It was released quietly but thundered up Amazon’s bestseller list. Mike Ma’s Gothic Violence needed no support but the author’s own drive and aura to sell. It did have the support of his initial work of satire, Harassment Architecture, to pull in new readers. Whether a reader enjoyed that first effort, buy Gothic Violence for a superior experience.
A friend recommended Harassment Architecture, prefacing his review by saying it felt very American Psycho. While that influence is present, the book was its own entity of strange daydreams and daily moments of a young man’s life. Gothic surpasses Harassment by having a true plot, weaving multiple threads on women, history, the occult and our rotten, hollow society, and entertaining a reader. It’s a real book, Jack.
Mike Ma provides comedic relief with the absurdities the protagonist navigates in what we call normal life. The imagery he uses either describing the zombies around us or why the protagonist stands outside norms and mores will make you laugh. His section on fashion uses this to effect by describing his strange attire, juxtaposing it with accepted fashions and then planting a line about a “Victorian pirate costume, in full” to slip into why Julian Casablancas got it. Like in most of Ma’s seemingly mild observations it hits you with a hard truth, “the slightest understanding of fashion is your acceptance that the world is predicated on looks and violence”. All of evolution explains what fights best and fucks best wins and is eternal.
Ma provides social commentary with a strong thread being on the current state of women. There are the funny moments like him wrestling a 5’10” 180 pound woman for hours in his room or why not straying from your league matters greatly to the species. He is commenting on the same dating market world as Billy Pratt in Welcome to Hell, yet providing you the humor and absurdity that these single women introduce into our lives. There are poignant moments where he touches on what would make a mother of his children, a Brazilian prostitute who learns to play bass or why birth control changes everything about a woman. He then hits you with the greatest lesson and comment on 21st century American culture, “They realized very quickly, the the national stage forgives the majority of their faults – ranging from a drunken night out, to the murder of a child, unborn or not. This is something you should commit to memory. Immediately.”
Ma provides a story, and tees it up greatly with the initial party scene.
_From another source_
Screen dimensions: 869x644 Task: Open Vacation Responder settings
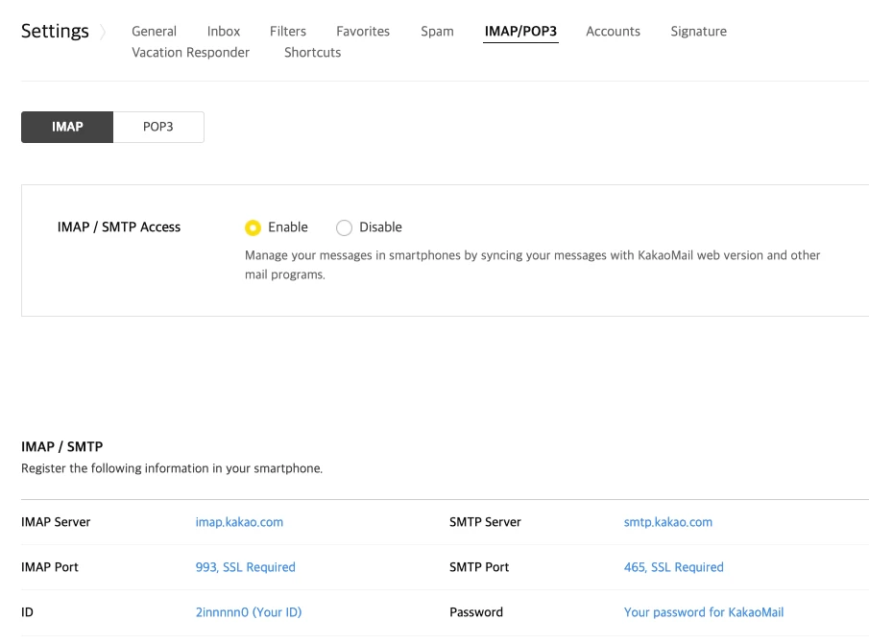[x=190, y=53]
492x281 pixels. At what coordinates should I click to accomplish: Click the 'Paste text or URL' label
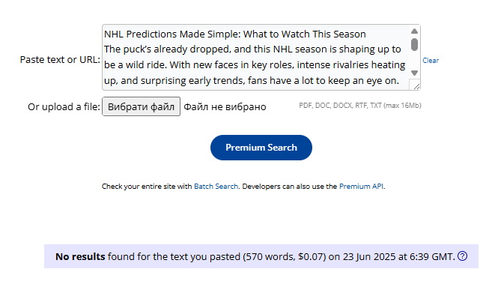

As the book rolls on, he buries pieces to the story’s plot within the normal everyday goings of the protagonist in a dead culture. The protagonist and his surfer crowd take advantage of all the parasitic scams and absurdities of 2020s capitalism and accrue power and resources. When the switch is flipped, the finale seems like righteous justice on a horrible world.
One thing that Ma succeeds in is his commitment to the persona. He is an author but all the fictional tidbits seem real enough with the life he shows via his now banned Instagram and years using social media. He is a man who deliberately chooses to live differently whether it is raw food diet or simply wearing plates for grocery shopping. In our corner of the world, I have no read on Zero HP Lovecraft compared to his labyrinthine fictional tales, and Billy Pratt’s tweets seemed more happy go lucky with a dark edge compared to his gloomy book. Mike Ma successfully has used being “Mike Ma” 24/7 as a character to benefit his books. He embodies the vibe that the BAP/Ma sphere emit to the point where readers’ minds recalibrate when reading his work.
A friend said this felt like a Chuck Palahniuk book. I understand why he felt that way, but this is an insult to Ma. Mike Ma wrote the book Palahniuk does not have the will to write. He may wish it, but cannot will it. Palahniuk writes normal joes who get swept into grander conspiracies but don’t worry reader, the status quo does not change and it all unravels in the end. Survivor might be the exception to that, and is why it’s Palahniuk’s best book. Ma’s protagonist is a man of purpose. He is not a normal joe. He is in this world but has a worldview that keeps him apart from our world. In the end, the conspiracy is his making and is executed with vigor. There is no second guessing or longing to return to normal because our normal is abnormal. Considering the success of this release with no institutional, corporate marketing campaign or infrastructure, normal is dead.